───── 本文抜粋

上宮法王と宝妃の間に生まれた娘は、(なかば人質の様に)母と共に高句麗に残っていたがその母もすぐに亡くなってしまい、娘は母の名を継いで「宝姫」と名乗った。

 

追放された軽王子は、母・宝妃の縁を頼って和国の上宮法王の元へと亡命してきたが、上宮法王は、反唐派である軽王子をむかえ入れ、

 

元伴侶の産んだその軽王子を、

 

「ただ一人の自分の後継者である」

 

と跡継ぎに指命した。

 

 

軽王子は和国風の呼び名で、本名は「ウィジャ」という

 

後に、孝徳の王と呼ばれ百済・和国の両国の王となる。

 

 

618年、高句麗の嬰陽王は和国の上宮法王と共闘して、唐に対抗しようとしていた。

 

上宮法王もこれを受け大陸への回帰を目指して軍船の造船を始めていたが、嬰陽王は戦を前に突然亡くなってしまった。

 

翌619年、隋に反乱を起こし、その後は唐にも反抗をしていた突厥のシビル・カーンが亡くなり、620年には同じく突厥のショラ・カーン(上宮法王の孫)が亡くなった。

 

相次いで、反唐の王たちが亡くなってしまったことで、和国からの対唐戦参加は不可能となった。

 

上宮法王は王達の不可解な死に暗殺の疑念を抱き、土地の整備のために和国各地を行幸して諸寺を巡検していた。

 

旅の途中に近江で異聞に出逢うと

 

「禍い、これより始まる」と、

 

周囲にもらした。

 

暗殺の予感を自ら察知したのかもしれない。

──────────
───── 資料

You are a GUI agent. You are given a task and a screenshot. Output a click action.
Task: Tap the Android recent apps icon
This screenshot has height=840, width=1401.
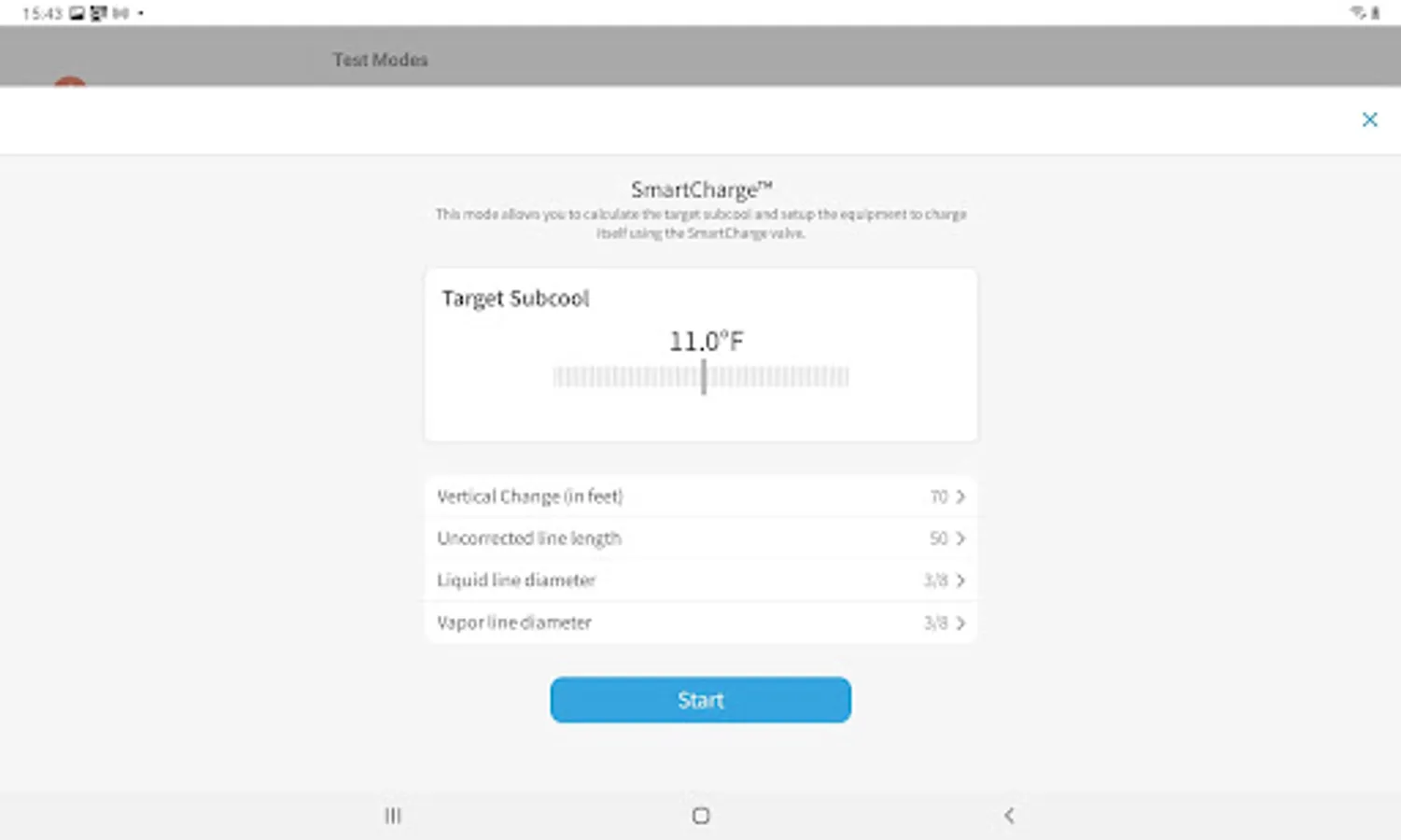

──────────

次の1.〜3.の記述が本文抜粋の内容と合っているかを、「はい」か「いいえ」で答えなさい。各解答には、判断の決め手となる本文抜粋の語句を一字一句変えずに引用して添えること。
1. 軽王子の本名は「ウィジャ」である。
2. 嬰陽王は唐との戦いの最中に亡くなった。
3. ショラ・カーンは619年に亡くなった。

1. はい。『軽王子は和国風の呼び名で、本名は「ウィジャ」という』
2. いいえ。『嬰陽王は戦を前に突然亡くなってしまった』
3. いいえ。『620年には同じく突厥のショラ・カーン(上宮法王の孫)が亡くなった』